O ministro Alexandre de Moraes (STF) mandou à Advocacia-Geral da União (AGU) acompanhar o processo de extradição da deputada federal licenciada Carla Zambelli (PL-SP) e tomar as providências para garantir a volta da política ao Brasil.
O pedido formal de extradição já foi enviado ao governo italiano, que pode extraditar seus cidadãos com base em tratados internacionais, como no caso do acordo entre Brasil e Itália. Zambelli tem dupla cidadania: brasileira e italiana.
Nesta sexta-feira (1º) ela será ouvida pela Justiça italiana, após sua prisão em Roma em 29 de julho. Zambelli está detida no presídio feminino de Rebibbia, na capital italiana.
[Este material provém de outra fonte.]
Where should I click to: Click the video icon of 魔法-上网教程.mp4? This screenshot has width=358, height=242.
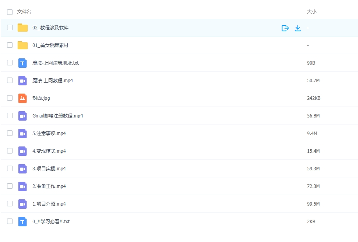coord(23,81)
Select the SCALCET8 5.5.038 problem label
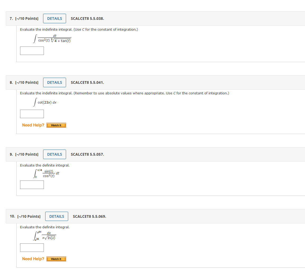Viewport: 305px width, 273px height. (x=87, y=18)
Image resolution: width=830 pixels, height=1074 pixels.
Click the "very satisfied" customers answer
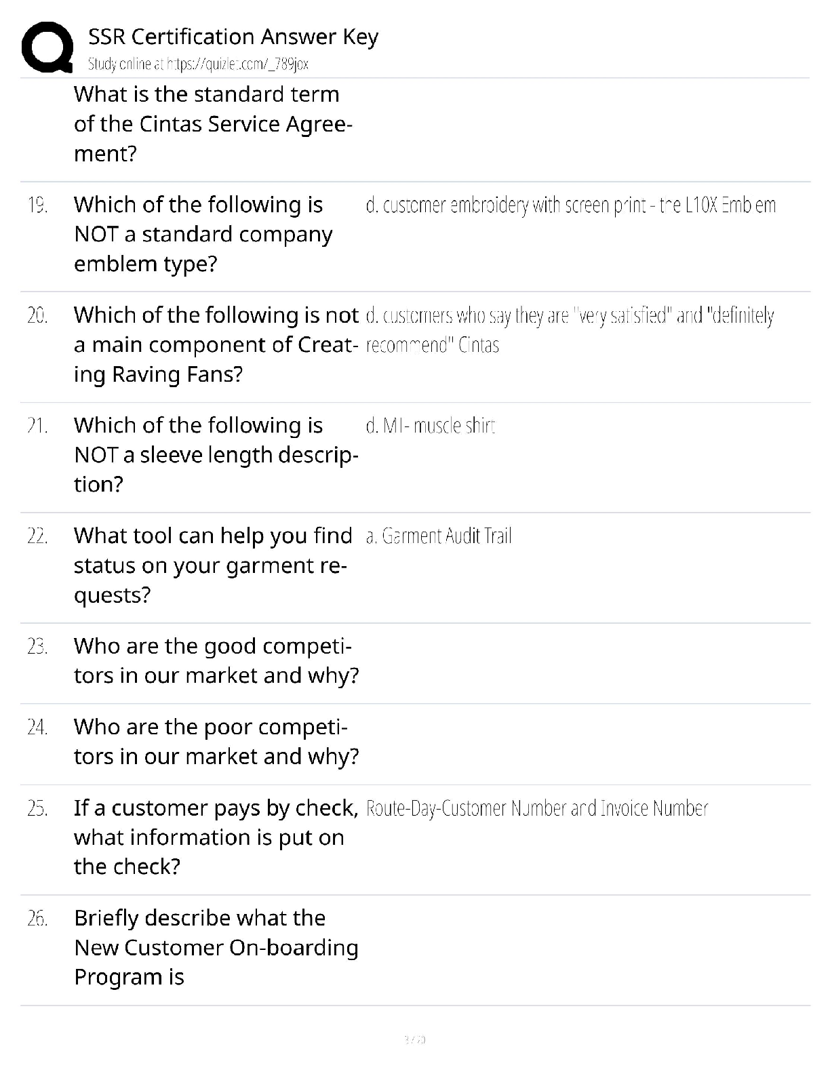point(570,330)
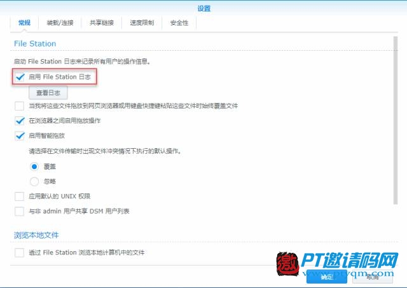The height and width of the screenshot is (288, 407).
Task: Open the 共享链接 tab
Action: pos(102,23)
Ela deixou o Brasil após ser condenada pelo STF a dez anos de prisão.
A condenação ocorreu após a sua suposta liderança na invasão ao sistema do Conselho Nacional de Justiça (CNJ) e pela emissão de um mandado de prisão falso contra o ministro Alexandre de Moraes.
Na audiência, Carla Zambelli será questionada se aceita retornar voluntariamente ao Brasil ou prefere enfrentar o processo de extradição. Caso opte pela extradição, o juiz decidirá se ela ficará presa, em prisão domiciliar ou em liberdade provisória até o julgamento completo.
A defesa de Zambelli afirmou que a deputada deseja permanecer na Itália para garantir um julgamento imparcial e justo, não planejando voltar voluntariamente ao Brasil. O processo de extradição pode durar de um ano e meio a dois anos, com possibilidade de recursos em diversas instâncias judiciais italianas.